▸ ASSIGNED TASK: For every line in the material below that holds "Viewport", report the line.

▸ THE RECORDS:
_____

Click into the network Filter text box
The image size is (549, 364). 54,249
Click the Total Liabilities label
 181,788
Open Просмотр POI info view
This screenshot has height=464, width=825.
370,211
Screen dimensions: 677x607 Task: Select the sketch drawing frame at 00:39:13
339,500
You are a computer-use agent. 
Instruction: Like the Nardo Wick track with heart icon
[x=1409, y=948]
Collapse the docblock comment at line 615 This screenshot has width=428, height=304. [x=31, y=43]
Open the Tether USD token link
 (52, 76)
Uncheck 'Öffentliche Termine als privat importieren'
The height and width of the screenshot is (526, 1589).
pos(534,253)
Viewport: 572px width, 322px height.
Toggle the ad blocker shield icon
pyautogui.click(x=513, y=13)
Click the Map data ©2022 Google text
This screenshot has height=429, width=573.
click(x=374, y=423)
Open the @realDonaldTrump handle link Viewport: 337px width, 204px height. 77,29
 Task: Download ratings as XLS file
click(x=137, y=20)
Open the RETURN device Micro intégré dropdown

_____

▸ SOLUTION TO THE EXERCISE:
Viewport: 572px width, 322px height.
Open the @realDonaldTrump handle link Viewport: 337px width, 204px height. 77,29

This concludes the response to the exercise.